Pointer Networks

TensorFlow implementation of a Pointer Network (https://arxiv.org/abs/1506.03134)

Introduction

Pointer networks are a neural network architecture that deal with problems whose output dimensions depend on the length of the input. They have found success in QA systems, where the answer to a question can be identified by two pointers (start & end) in a passage of text.

We have created a synthetic dataset for which a pointer net is suitable: a sequence of random sentences involving two subjects "he" and "she", where the label is the final location of "she".

he went home happily ten minutes ago. she went home slowly yesterday.
                                               ^^^^
she went to germany yesterday. she went home quickly.
                                        ^^^^
she happily went to japan earlier. he suddenly went to the kitchen yesterday.
                    ^^^^^

Installation & Training

We use GloVe to generate vector representations of words. To install pre-trained vectors, run

./setup.sh

The following is optional (to be run if you want to generate custom data, re-train the model etc.)
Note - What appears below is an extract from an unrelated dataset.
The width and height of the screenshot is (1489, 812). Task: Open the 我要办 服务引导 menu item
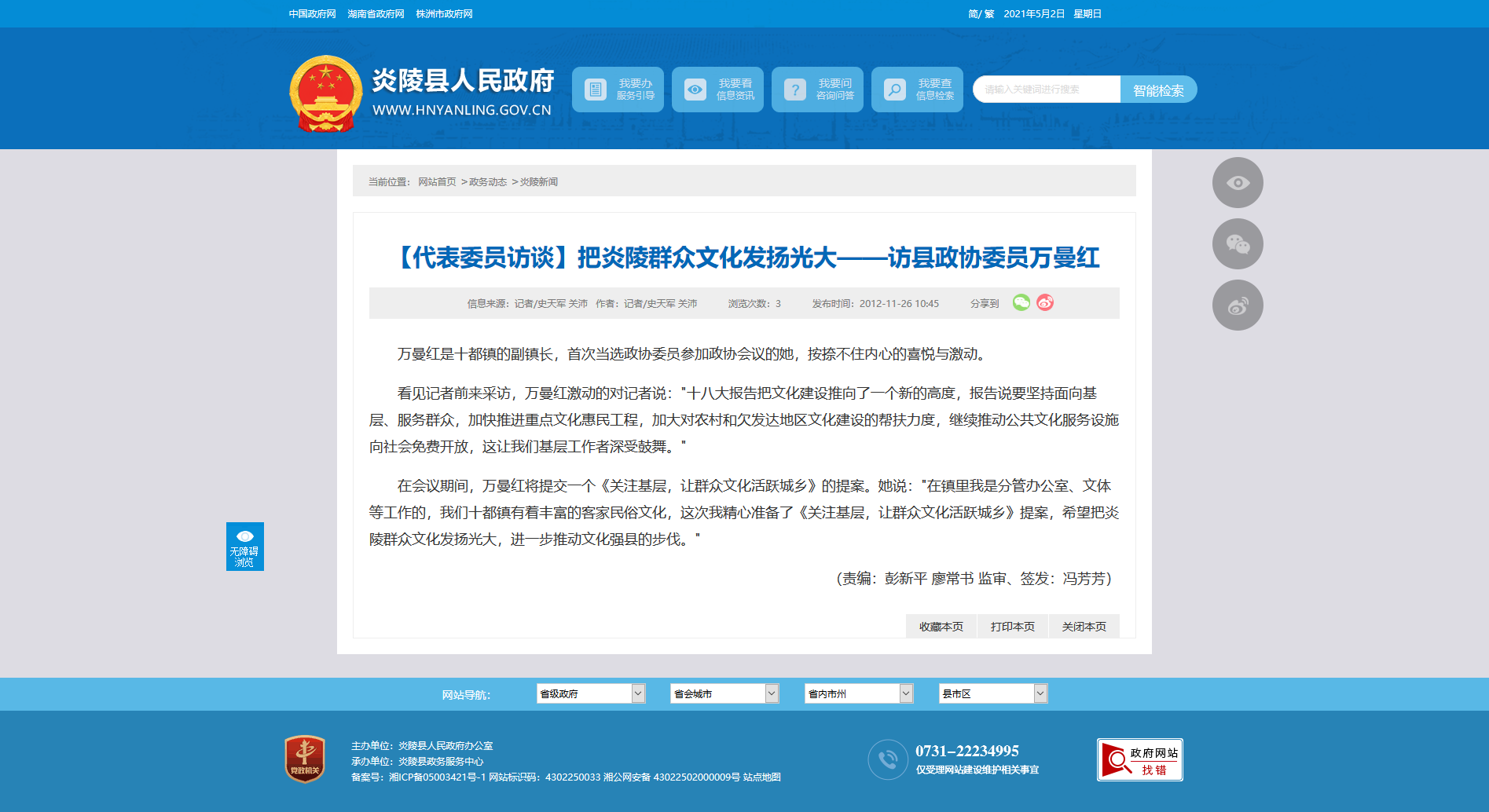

python data.py     # generate dataset
python glove.py    # generate embedding matrix of only words in vocab
python train.py    # train model

TensorFlow Model

Pointer networks are a simplification of seq2seq models with attention. An encoder network reads the input data, producing an embedding vector for each input. A decoder network then begins generating outputs - with a pointer network, the softmaxed attention weights over the inputs are used as probabilistic "pointers" that point to an element in the input sequence.

The inputs to the pointer network are integer-encoded passages. To account for the fact that each input passage may be of variable length, we also input the actual, non-padded length of each sequence. This allows for dynamic unrolling of the encoder network.

self.encoder_inputs = tf.placeholder(tf.int32, [batch_size, seq_length])
self.input_lengths = tf.placeholder(tf.int32, [batch_size])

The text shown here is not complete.